Later that day, the Einstein's are informed by the police of Albert's name being on Rathenau's assassins' hit list, and told to be weary of the growing nationalist, anti-Semitic movement in Germany. Elsa thinks that they should leave for America, but Albert does not want to leave Germany, stating that his life and work is in Germany.
During a parade for the mouring of Walther Rathenau's death, Elsa watches as Albert is noticed by Jewish citizens and praised for appearing at the observation. However, the parade is interupted by Nazi brownshirts yelling to the crowd that Rathenau's assassins were German heroes. Elsa again tells Albert that they should leave Germany, but the latter states that if they leave the Nazi's will win.
Elsa informs Albert of more reasons for why they should leave: reasons being that though Hitler didn't win the Federal election, he did gain 230 seats in the parliament. Later, after watching in horror as a Jewish business man is beaten by Nazi brownshirts, Albert goes to Elsa and tells her it's finally time for them to leave Germany.
While the Einstein's are packing the phone rings and Elsa tells Albert that she thinks it must be Mileva calling for him, but Albert dismisses the call, stating that he doesn't want to hear more bad news from her.
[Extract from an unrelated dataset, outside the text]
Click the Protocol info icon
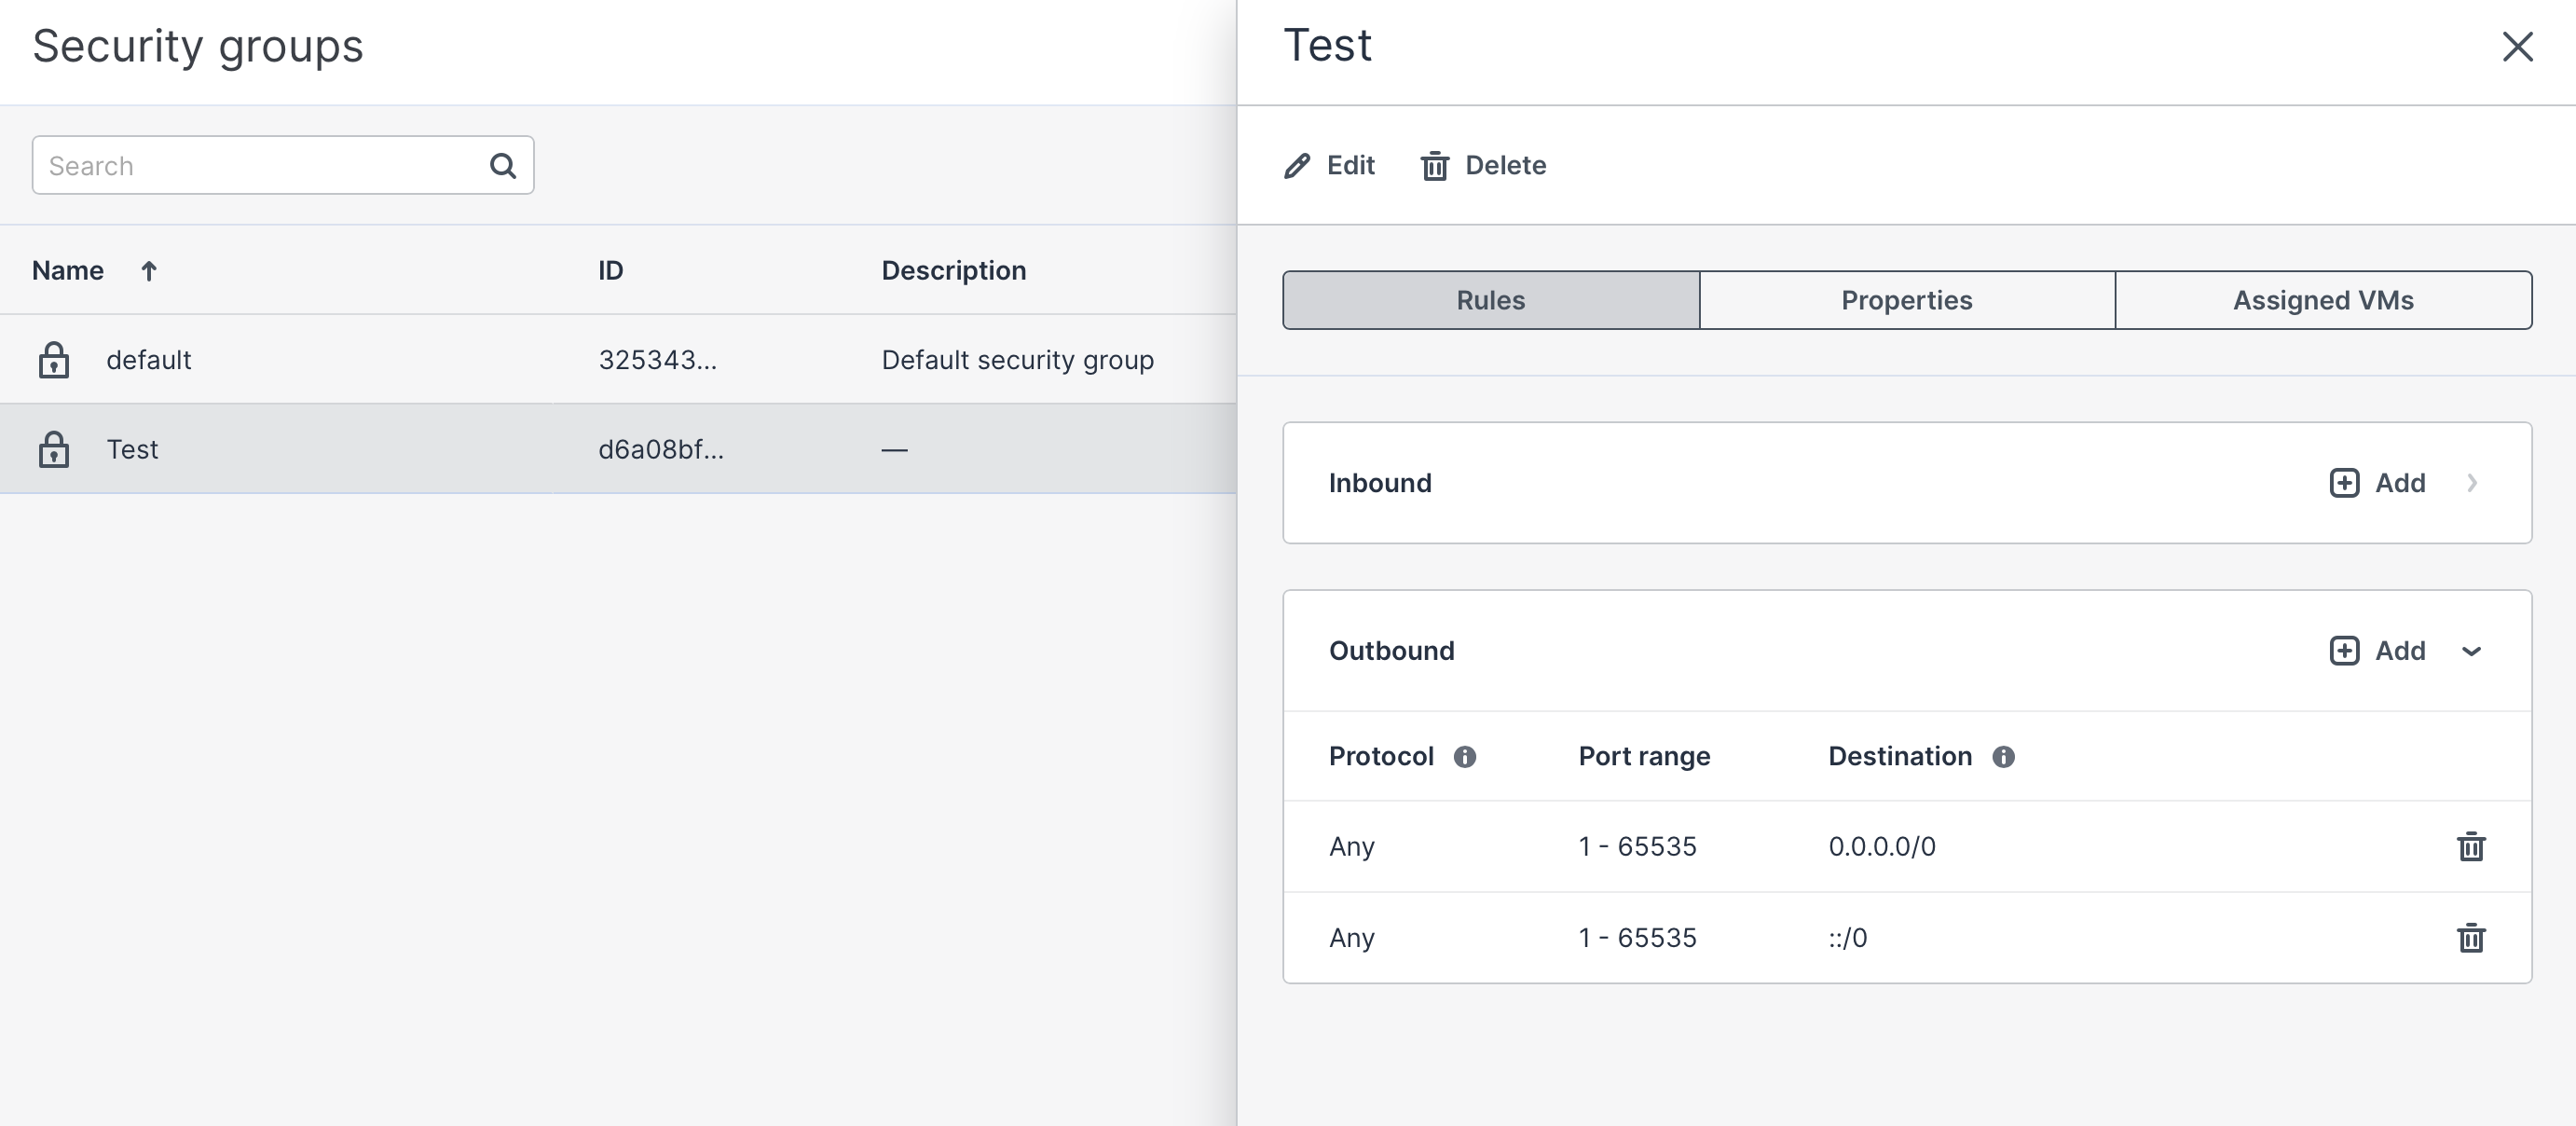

Elsa tells him to answer the phone, and he does but it isn't Mileva, but the United States embassy wanting to ask Elsa and Albert some questions.
At the embassy, the Einstein's meet Raymond Geist, the Deputy Counsel General, and Elsa, who is surprised by their summoning, asks Geist why they need visas if they had already been to the U.S. three times. Geist asks what the purpose for them travelling to the U.S. was, and Albert tells him that he is giving lectures at the California Institute of Technology, and tells Geist that he should have already known that. Geist then asks what political affiliation Albert is apart of, which the scientist thinks is a joke and tells him that it's none of his business. Geist then brings up Mileva Marić and asks if he's in contact with her, but Elsa abruptly asks what she has to do with anything, and Geist states that her political backgroud is "radical" and that Albert's history is full of controversy, putting into question his loyalties for the sake of the United States. Albert however tells Geist to take notice of the growing Nazi movement and the anti-Semitic slang directed towards himself and others. Geist ensures Albert that the Nazi's are not in power and informs him that the reason why he's asking all these questions is due to J. Edgar Hoover, who is interested in Albert's controversy and politics and who will not let the Einstein's in America until his questions are answered.